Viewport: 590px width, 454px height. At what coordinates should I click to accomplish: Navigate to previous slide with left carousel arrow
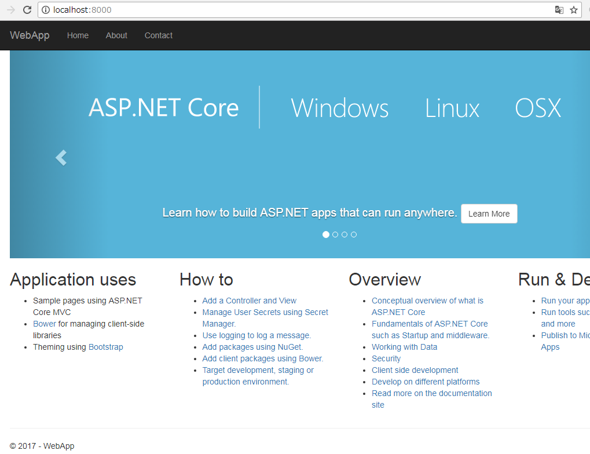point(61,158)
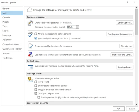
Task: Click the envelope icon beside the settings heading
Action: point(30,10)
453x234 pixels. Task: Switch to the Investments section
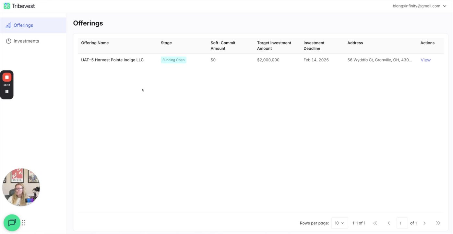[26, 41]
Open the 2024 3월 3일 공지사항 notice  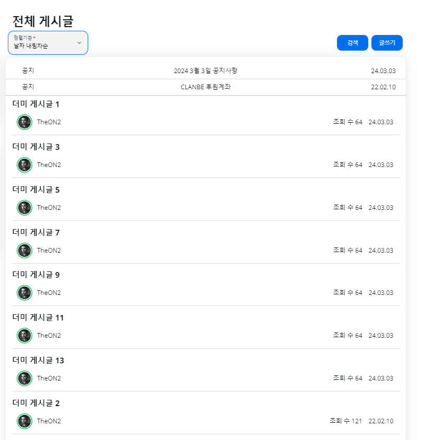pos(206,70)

* * *

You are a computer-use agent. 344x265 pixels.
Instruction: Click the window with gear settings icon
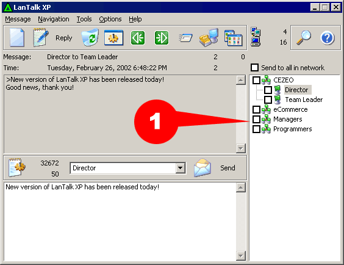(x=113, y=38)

### Exercise
How many lines in the items above contain the word "Task"? Reply with the number only.

### Completed exercise
2